Biopsychology - Brain Localisation and Lateralisation Flashcards
What is the holistic theory of the brain? What was it replaced with?
Scientists in the early 19th century supported the holistic theory that all parts of the brain were involved in the processing of thought and action.
But specific areas of the brain were later linked with specific physical and psychological functions (localisation theory).
If an area of the brain is damaged through illness or injury, the function associated with that area is also affected.
What is localisation of function?
The idea that different parts of the brain perform different behaviours, processes or activities and are involved with different parts of the body. It follows then, that if a certain area of the brain becomes damaged through illness or injury, the function associated with that area will also be affected.
What is lateralisation?
The brain is divided into two symmetrical halves called left and right hemispheres. Some of our physical and psychological functions are controlled or dominated by a particular hemisphere - this is called lateralisation.
Which side of the brain controls which side of the body?
As a general rule, the activity on the left-hand side of the body is controlled by the right hemisphere and activity on the right-hand side of the body by the left hemisphere.
What is the cerebral cortex?
The outer layer of both hemispheres is the cerebral cortex. It is what separates us from other animals because the human cortex is much more developed. The cortex appears grey due to the location of cell bodies (hence “grey matter” to describe the surface appearance of the brain).
How is the cortex subdivided?
The cortex of both hemispheres is sub-divided into four lobes which are named after the bones beneath which they lie: the frontal lobe, the parietal lobe, the occipital lobe and the temporal lobe.
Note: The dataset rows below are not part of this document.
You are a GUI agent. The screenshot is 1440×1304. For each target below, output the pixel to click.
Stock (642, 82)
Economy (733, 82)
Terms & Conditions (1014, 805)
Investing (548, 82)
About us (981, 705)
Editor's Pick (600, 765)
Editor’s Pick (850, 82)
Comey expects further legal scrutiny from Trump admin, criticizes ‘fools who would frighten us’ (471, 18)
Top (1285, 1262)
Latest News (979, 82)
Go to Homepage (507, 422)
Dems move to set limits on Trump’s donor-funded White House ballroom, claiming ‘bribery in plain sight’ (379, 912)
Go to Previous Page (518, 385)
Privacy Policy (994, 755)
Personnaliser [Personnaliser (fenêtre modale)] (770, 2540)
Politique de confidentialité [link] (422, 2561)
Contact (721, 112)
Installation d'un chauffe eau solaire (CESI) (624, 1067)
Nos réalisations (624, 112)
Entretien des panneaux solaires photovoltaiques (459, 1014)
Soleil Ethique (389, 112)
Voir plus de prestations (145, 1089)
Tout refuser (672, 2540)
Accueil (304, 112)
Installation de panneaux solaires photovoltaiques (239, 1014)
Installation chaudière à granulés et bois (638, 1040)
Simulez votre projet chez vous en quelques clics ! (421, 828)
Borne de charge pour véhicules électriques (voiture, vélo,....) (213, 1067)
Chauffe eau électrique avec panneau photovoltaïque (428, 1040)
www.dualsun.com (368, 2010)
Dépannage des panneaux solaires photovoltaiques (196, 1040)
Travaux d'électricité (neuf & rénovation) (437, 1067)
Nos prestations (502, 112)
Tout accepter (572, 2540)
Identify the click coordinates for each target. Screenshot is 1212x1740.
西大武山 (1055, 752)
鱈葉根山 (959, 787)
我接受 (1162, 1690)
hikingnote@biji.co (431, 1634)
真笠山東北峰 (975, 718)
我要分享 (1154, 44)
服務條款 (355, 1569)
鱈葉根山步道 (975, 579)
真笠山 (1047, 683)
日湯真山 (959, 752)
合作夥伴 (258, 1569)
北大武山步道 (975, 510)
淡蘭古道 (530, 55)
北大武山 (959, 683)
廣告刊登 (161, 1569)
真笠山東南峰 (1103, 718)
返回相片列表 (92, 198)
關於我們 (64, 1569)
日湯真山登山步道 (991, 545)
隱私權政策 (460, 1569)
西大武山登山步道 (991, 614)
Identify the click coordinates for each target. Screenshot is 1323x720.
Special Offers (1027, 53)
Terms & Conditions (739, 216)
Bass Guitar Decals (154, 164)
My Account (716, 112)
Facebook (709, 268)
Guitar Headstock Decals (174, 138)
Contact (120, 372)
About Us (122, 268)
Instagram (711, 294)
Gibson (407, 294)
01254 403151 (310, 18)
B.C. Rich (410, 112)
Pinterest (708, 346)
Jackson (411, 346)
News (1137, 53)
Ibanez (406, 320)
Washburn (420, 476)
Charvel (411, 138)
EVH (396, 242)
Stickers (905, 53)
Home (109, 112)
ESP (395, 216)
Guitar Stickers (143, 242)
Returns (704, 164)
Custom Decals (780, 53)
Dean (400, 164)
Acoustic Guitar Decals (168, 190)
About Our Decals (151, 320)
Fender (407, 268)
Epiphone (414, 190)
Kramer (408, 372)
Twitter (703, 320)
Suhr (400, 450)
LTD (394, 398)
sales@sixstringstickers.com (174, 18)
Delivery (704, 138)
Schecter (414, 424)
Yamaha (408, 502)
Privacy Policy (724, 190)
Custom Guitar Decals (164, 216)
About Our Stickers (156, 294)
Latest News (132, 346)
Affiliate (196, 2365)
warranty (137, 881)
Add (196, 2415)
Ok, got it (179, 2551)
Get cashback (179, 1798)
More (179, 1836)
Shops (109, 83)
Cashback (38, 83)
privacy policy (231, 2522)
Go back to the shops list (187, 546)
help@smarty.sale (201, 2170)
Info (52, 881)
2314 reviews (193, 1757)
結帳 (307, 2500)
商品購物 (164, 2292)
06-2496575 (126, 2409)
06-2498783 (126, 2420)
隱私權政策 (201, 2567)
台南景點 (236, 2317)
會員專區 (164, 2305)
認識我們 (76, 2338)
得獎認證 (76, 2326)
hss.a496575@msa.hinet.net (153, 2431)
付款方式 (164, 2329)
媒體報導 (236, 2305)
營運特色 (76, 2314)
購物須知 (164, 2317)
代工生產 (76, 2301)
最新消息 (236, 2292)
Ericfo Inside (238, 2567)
Each one is associated with different functions.
What is the motor area?
At the back of the frontal lobe (in both hemispheres) is the motor area which controls voluntary movement in the opposite side of the body. Damage to this area of the brain may result in a loss of control over fine movements.
What is the somatosensory area?
An area of the parietal lobe that processes sensory information such as touch. The amount of somatosensory area devoted to a particular body part denotes its sensitivity.
What is the visual area?
A part of the occipital lobe that receives and processes visual information.
Each eye sends information from the right visual field to the left visual cortex, and from the left visual field to the right visual cortex. So damage to the left hemisphere, for example, can produce blindness in the right visual field of both eyes.
What is the auditory area?
Located in the temporal lobe and concerned with the analysis of speech-based information. Damage may produce partial hearing loss - the more extensive the damage, the more serious the loss.
What is Broca’s area?
An area of the frontal lobe of the brain in the left hemisphere (in most people) responsible for speech production.
Damage to this area causes Broca’s aphasia which is characterised by speech that is slow, laborious and lacking in fluency. Broca’s patients may have difficulty finding words and naming certain objects.
Patients with Broca’s aphasia have difficulty with prepositions and conjunctions.
What is Wernicke’s area?
An area of the temporal lobe (encircling the auditory cortex) in the left hemisphere (in most people) responsible for language comprehension.
Patients produce language but have problems understanding it, so they produce fluent but meaningless speech.
Patients with Wernicke’s aphasia will often produce nonsense words (neologisms) as part of the content of their speech.
What are the features of the left hemisphere?
- controls right side of body
- logic and language skills
- conscious thoughts
- speech (Broca’s area)
- reasoning
- science and maths
- written
- number skills
- right-hand control
What are the features of the right hemisphere?
- controls left side of the body
- creative skills
- motor tasks
- unconscious thoughts
- facial recognition (inability = prosopagnosia)
- imagination
- intuition
- insight
- holistic thought
- music awareness
- art awareness
- spatial awareness
- left-hand control
What is the corpus callosum?
The two hemispheres are connected through nerve fibres called the corpus callosum which facilitate interhemispheric communication.